Только тяжелый – семьдесят килограммов весил. Станок – тридцать два, тело – двадцать два, щиток – восемь и каждая коробка – пять коробок – по пять килограмм. Расчет был – пять человек. Я – наводчиком, а потом – командиром расчета.
Очень надежный пулемет был, только за ним постоянно ухаживать надо было. Если постреляли и оставили, сразу замок не почистили, то он стрелять не будет. Обязательно замок надо почистить или керосин туда, капельку, а так надежный был.
- А с сальником проблем не было? Его же надо намотать, чтобы ствол ходил.
- Ну, сальник я набивал просто. В первый раз не смог, а потом научился. Проблем не было. У нас всегда пакля запасная была, пропитанная маслом, так что с сальником проблем не было.
- Матерчатая лента проблем не доставляла?
- Набивать ее тяжело было, особенно после дождя, когда намокает, брезент же. Пока все двести пятьдесят патрон вобьешь – руки синие. А набивать надо, особенно в бою. Вот, допустим, стреляет наводчик, а в это время помощник и подносчик – они уже вторую ленту набивают.
- А щиток снимали?
- Когда переносили, снимали, а в боевом положении – нет.
- А он не демаскирует позицию, нет?
- В обороне пулемет внизу стоит, в траншее. А когда наступление начинается, то мы его на исходное положение ставили, а так он все время в укрытии, там ниша была специальная вырыта, а стрелки, автоматчики ходили с ячейки в ячейку, наблюдали. Вот такое. А ты думаешь? Иначе там всех пулеметчиков перебили бы.

**Задания**
- A) Как перевести на английский язык предложение из отрывка о пулемете: «Очень надежный пулемет был, только за ним постоянно ухаживать надо было.»?
- B) Сколько человек было в пулеметном расчете, согласно отрывку о пулемете?
- C) Продолжите отрывок о пулемете, начав сразу после его последней реплики.

**Раздел данных**
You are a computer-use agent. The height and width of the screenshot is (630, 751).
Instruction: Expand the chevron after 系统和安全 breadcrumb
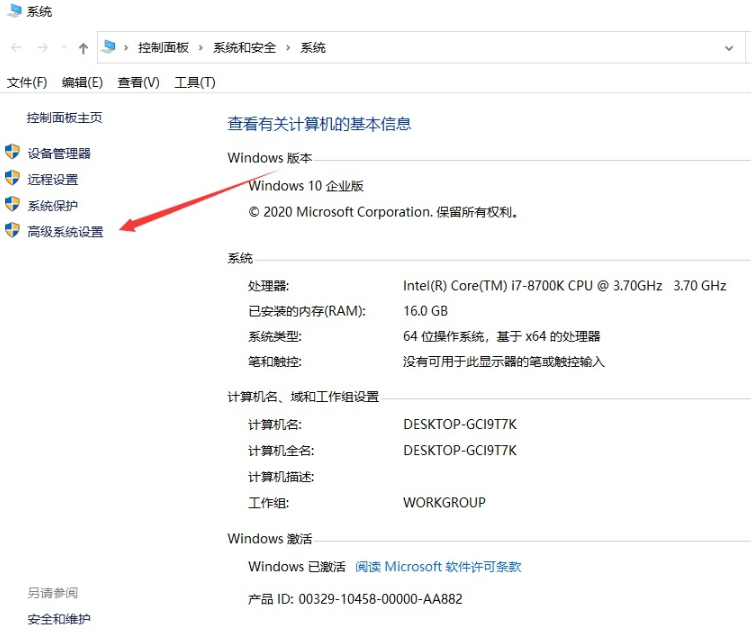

**Ответы ниже**
- A) The machine gun was very reliable, but it needed constant care.

- B) Пять человек.

- C)
- Как выглядела пулеметная позиция?
- Окопы рыли г-образной дугой, а сбоку делали нишу, чтобы спрятать пулемет. Ниша сверху закрывалась и в обороне туда пулемет прятался.
- Запасную позицию готовили?
- Обязательно. Стрелок отрывает окоп, а мы – еще окоп для каждого из расчета и еще один окоп для самого пулемета. У каждого из расчета ячейка – шесть–восемь метров вправо и влево от пулемета. И запасная позиция также. Окопы были глубиной метр семьдесят, а с бруствером так и два метра.
- Приходилось заставлять расчет окапываться?
- Нет. Все сами. Иногда даже без команды «Окопаться».
Бывало, останавливаемся примерно на два часа, и сразу каждый начинает окапываться. Роется, как крот в землю зарывается. Сколько во время войны земли перекопал… Да и после войны тоже.
- Где располагалась пулеметная позиция?
- Обязательно на линии стрелков. И в наступление идут совместно. Только пулемет надо тянуть. Стрелок побежал, а нам еще пулемет тянуть надо, так что мы обычно отставали, ну а потом выравнивались.
- Пулемет тянуло сколько человек, двое?
- Два человека – наводчик и помощник. А командир и два подносчика отдельно шли. Командир справа или слева шел, рядом с пулеметом, чтобы указать куда стрелять.
- Пулемет за собой на веревке таскали?
- Да какое на веревке? Так, вручную. Один раз только, в Бернау, на веревке тащили.
- Приходилось стрелять навесом? Как бы с закрытых позиций?
- Нет. Но когда в обороне стояли, выравнивали планку, чтобы ствол по этой планке ходил, чтобы точно по окопу противника попасть, не целиться.
- Ночью приходилось стрелять?
- Если нет наступления противника, ночью с пулемета не стреляли. Только стрелки. Из пулемета запрещалось – и чтобы патроны сэкономить, да и не показать, где пулемет стоит.
- Что в кожух заливали?
- Зимой – антифриз, летом – вода. В октябре начинали антифриз заливать, а весной его сдавали.
- Снегом кожух заправляли?
- У нас такого не было.
- С какой дистанции обычно открывали огонь?
- Примерно где-то триста–четыреста – это уверенное поражение пехоты.
- Если сравнить наш и немецкий пулемет, чей лучше?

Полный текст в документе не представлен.